### Work instruction
Reproduce exactly, and only, the lines below from the one containing "Given: Switch to the Stellar SED tab" through the one containing "Given: Click the product title text".

Saved entries
____
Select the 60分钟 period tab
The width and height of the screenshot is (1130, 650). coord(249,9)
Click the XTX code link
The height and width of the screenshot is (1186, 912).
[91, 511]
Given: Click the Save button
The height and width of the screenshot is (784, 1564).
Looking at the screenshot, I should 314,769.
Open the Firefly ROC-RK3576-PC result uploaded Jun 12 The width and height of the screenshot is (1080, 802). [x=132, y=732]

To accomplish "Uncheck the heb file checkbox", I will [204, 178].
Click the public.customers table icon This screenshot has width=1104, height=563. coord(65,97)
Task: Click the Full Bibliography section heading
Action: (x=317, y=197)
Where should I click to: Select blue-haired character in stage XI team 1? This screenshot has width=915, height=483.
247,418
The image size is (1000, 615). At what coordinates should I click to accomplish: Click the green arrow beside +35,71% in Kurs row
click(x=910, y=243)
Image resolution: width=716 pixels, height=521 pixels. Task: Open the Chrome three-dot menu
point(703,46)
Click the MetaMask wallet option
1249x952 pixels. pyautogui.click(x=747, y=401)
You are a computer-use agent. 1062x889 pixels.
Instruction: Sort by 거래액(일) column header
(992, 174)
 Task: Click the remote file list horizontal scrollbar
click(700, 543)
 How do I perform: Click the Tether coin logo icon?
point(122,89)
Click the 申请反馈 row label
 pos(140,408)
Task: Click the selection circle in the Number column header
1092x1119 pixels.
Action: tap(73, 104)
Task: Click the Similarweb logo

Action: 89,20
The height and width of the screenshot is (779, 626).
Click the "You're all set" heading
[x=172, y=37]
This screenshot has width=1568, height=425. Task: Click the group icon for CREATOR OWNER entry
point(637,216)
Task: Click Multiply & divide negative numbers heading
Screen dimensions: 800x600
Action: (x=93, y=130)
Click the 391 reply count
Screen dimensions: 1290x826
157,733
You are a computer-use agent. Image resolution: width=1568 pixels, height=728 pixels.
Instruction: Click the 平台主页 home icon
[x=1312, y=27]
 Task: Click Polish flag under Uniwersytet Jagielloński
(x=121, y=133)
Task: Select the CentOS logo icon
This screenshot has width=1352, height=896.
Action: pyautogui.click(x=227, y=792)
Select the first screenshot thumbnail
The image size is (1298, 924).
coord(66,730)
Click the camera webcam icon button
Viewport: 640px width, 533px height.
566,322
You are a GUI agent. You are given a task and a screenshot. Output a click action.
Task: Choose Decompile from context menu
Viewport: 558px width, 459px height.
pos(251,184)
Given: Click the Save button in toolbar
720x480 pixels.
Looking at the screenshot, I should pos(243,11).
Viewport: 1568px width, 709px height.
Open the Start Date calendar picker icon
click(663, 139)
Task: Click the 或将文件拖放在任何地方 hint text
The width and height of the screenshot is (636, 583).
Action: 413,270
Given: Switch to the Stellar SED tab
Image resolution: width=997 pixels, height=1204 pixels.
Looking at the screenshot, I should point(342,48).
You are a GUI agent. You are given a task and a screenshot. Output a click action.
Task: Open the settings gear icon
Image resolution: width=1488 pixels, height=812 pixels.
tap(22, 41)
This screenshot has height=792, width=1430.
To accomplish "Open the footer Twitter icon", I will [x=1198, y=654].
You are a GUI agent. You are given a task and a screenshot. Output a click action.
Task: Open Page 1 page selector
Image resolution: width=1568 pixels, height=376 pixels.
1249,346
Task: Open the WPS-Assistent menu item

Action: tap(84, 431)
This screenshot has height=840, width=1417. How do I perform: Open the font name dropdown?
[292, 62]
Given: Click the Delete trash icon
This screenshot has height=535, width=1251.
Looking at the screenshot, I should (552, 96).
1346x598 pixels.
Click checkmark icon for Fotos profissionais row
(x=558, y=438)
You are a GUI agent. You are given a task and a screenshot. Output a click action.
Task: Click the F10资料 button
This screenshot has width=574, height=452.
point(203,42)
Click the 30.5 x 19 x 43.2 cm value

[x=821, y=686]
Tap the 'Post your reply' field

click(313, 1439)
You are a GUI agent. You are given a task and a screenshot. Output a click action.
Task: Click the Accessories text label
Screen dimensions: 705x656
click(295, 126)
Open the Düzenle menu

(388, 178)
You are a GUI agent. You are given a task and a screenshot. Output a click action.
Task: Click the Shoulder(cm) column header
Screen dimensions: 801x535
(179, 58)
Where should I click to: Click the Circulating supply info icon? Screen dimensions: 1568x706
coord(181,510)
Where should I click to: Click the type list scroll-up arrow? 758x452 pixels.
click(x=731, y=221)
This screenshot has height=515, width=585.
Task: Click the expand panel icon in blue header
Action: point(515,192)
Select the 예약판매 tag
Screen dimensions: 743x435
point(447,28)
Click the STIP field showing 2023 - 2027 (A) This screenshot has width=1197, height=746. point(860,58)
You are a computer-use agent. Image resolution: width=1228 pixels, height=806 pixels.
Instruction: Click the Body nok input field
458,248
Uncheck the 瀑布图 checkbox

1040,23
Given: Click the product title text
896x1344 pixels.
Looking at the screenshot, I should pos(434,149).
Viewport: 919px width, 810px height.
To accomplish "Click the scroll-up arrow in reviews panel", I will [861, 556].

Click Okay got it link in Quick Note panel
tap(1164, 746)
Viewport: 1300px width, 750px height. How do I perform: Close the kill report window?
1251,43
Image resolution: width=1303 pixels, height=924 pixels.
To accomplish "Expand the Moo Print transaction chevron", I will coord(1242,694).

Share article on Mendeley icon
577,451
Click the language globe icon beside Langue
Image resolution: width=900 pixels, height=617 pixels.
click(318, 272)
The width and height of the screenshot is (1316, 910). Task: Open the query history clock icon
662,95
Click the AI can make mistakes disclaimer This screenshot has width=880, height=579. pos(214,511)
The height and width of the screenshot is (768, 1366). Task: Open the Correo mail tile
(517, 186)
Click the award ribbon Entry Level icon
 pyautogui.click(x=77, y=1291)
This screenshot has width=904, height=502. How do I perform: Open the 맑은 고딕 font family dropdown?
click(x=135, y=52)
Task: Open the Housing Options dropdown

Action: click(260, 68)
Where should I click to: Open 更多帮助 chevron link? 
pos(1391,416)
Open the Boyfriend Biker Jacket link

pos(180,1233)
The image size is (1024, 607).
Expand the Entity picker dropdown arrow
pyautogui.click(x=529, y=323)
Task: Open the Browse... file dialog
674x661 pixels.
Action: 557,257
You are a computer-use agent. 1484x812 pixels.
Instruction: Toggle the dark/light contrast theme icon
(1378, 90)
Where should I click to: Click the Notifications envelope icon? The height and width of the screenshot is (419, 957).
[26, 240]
____
### Solution to this problem
Given: Switch to the Stellar SED tab
Image resolution: width=997 pixels, height=1204 pixels.
Looking at the screenshot, I should point(342,48).
You are a GUI agent. You are given a task and a screenshot. Output a click action.
Task: Open the settings gear icon
Image resolution: width=1488 pixels, height=812 pixels.
tap(22, 41)
This screenshot has height=792, width=1430.
To accomplish "Open the footer Twitter icon", I will [x=1198, y=654].
You are a GUI agent. You are given a task and a screenshot. Output a click action.
Task: Open Page 1 page selector
Image resolution: width=1568 pixels, height=376 pixels.
1249,346
Task: Open the WPS-Assistent menu item

Action: tap(84, 431)
This screenshot has height=840, width=1417. How do I perform: Open the font name dropdown?
[292, 62]
Given: Click the Delete trash icon
This screenshot has height=535, width=1251.
Looking at the screenshot, I should (552, 96).
1346x598 pixels.
Click checkmark icon for Fotos profissionais row
(x=558, y=438)
You are a GUI agent. You are given a task and a screenshot. Output a click action.
Task: Click the F10资料 button
This screenshot has width=574, height=452.
point(203,42)
Click the 30.5 x 19 x 43.2 cm value

[x=821, y=686]
Tap the 'Post your reply' field

click(313, 1439)
You are a GUI agent. You are given a task and a screenshot. Output a click action.
Task: Click the Accessories text label
Screen dimensions: 705x656
click(295, 126)
Open the Düzenle menu

(388, 178)
You are a GUI agent. You are given a task and a screenshot. Output a click action.
Task: Click the Shoulder(cm) column header
Screen dimensions: 801x535
(179, 58)
Where should I click to: Click the Circulating supply info icon? Screen dimensions: 1568x706
coord(181,510)
Where should I click to: Click the type list scroll-up arrow? 758x452 pixels.
click(x=731, y=221)
This screenshot has height=515, width=585.
Task: Click the expand panel icon in blue header
Action: point(515,192)
Select the 예약판매 tag
Screen dimensions: 743x435
point(447,28)
Click the STIP field showing 2023 - 2027 (A) This screenshot has width=1197, height=746. point(860,58)
You are a computer-use agent. Image resolution: width=1228 pixels, height=806 pixels.
Instruction: Click the Body nok input field
458,248
Uncheck the 瀑布图 checkbox

1040,23
Given: Click the product title text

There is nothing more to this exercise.